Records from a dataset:
▼▼▼

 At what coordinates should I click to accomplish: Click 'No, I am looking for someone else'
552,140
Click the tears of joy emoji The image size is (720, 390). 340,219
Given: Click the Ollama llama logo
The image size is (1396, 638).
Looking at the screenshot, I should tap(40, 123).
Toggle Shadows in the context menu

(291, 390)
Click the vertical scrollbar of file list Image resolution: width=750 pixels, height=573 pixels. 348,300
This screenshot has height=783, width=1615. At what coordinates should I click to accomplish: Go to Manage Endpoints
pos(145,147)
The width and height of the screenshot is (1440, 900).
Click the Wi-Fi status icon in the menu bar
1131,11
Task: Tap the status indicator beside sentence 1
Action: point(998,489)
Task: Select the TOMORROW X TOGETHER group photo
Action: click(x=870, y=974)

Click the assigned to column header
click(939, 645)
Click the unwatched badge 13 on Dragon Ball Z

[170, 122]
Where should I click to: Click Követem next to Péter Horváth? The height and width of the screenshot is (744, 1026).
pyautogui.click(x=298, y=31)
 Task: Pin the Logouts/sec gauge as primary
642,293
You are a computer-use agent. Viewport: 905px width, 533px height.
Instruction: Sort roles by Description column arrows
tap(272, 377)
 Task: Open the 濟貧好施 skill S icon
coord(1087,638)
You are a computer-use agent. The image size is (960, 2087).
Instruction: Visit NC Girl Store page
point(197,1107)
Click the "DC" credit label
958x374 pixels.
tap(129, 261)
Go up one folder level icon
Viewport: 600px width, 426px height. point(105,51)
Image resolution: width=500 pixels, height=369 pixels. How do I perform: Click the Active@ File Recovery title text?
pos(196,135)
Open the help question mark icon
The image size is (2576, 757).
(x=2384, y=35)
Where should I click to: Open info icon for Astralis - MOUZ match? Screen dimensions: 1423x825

▲▲▲

__Required action__:
Each line above that includes the word "computer" is to be copied.

__Result below__:
You are a computer-use agent. Viewport: 905px width, 533px height.
You are a computer-use agent. The image size is (960, 2087).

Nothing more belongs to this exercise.